*What needs to be done*
Could you continue the forum thread below about storing weeded EasyWeed heat transfer vinyl, picking up right after its final line?

*Supplied passage*
# EasyWeed Heat Transfer Vinyl storage



## ottawabarber (Jun 18, 2010)

I just got a roll of EasyWeed vinyl to try out with my cutter to add garments to my sign work.

When I did a few samples I wondered what others do with them before applying them. My design is quite detailed and requires more "pick" work than most basic lettering jobs. How do you store "weeded" vinyl so it doesn't stick to itself or ruin the graphic?

I would like to make a bunch as time allows, then apply them all in one shot.

Thanks
Larry


----------



## pyrophire (Jul 4, 2010)

If its multiples, just stack them up, the smooth backing will prevent anything from sticking to it as long as you stack them all in the same direction. If its just one design, some parchment paper should work well.


----------



## ottawabarber (Jun 18, 2010)

Hey thanks for the quick reply !!

It is one design and as the clear layer is very sticky I was concerned that stacking would pull the pieces of graphic off when I take them apart. Parchement paper is a good idea also - and cheap.
With sign vinyl the application tape is on the backing paper - this is the reverse of it.

Regards,
Larry


----------



## pyrophire (Jul 4, 2010)

*Information supplied*
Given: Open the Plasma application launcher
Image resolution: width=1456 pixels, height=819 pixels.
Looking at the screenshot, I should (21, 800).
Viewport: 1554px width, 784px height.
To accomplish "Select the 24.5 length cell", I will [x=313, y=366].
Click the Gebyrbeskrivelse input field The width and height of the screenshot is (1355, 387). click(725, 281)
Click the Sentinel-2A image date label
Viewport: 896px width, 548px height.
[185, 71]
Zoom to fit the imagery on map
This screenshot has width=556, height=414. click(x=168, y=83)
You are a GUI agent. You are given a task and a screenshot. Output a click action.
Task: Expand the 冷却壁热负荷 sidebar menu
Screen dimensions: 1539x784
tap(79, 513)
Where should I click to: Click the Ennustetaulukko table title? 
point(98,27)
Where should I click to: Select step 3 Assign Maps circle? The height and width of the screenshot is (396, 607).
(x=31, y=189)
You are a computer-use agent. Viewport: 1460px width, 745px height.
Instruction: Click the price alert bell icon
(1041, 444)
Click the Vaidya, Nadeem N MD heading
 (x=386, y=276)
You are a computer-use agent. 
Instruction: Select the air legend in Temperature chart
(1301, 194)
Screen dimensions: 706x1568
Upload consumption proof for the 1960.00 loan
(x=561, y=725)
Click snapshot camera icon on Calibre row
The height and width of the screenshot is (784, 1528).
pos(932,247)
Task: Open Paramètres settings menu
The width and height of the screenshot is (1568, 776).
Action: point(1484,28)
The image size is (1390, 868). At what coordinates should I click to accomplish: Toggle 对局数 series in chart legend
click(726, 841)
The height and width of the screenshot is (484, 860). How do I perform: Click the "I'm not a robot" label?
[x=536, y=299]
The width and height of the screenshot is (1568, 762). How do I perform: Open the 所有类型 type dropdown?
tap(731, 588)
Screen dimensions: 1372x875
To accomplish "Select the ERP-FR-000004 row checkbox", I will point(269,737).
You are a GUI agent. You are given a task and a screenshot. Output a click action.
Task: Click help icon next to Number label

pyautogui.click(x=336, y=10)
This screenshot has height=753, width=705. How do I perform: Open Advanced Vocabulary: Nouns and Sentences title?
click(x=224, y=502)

*Answer to the problem*
the vinyl itself does not have any tack on it, so even putting it sticky side down on a table is good, i usually lay them out that way to see how many shirts I have left to do.


----------



## ninja4life (Jul 8, 2009)

I leave mine wherever I can find room for it (all over the place). The only thing is if you're not going to use it all in one day it starts to collect dust and you have to try to wipe it a little before pressing. Might have to invent something to hold it vertically using clothespins or something.


----------



## Twanabee (Sep 14, 2009)

I hang mine from a line. I find that my last experience with easy weed, it did pull the small letters off when stacked. (I not likey easy weed over thermoflex plus with small letters.)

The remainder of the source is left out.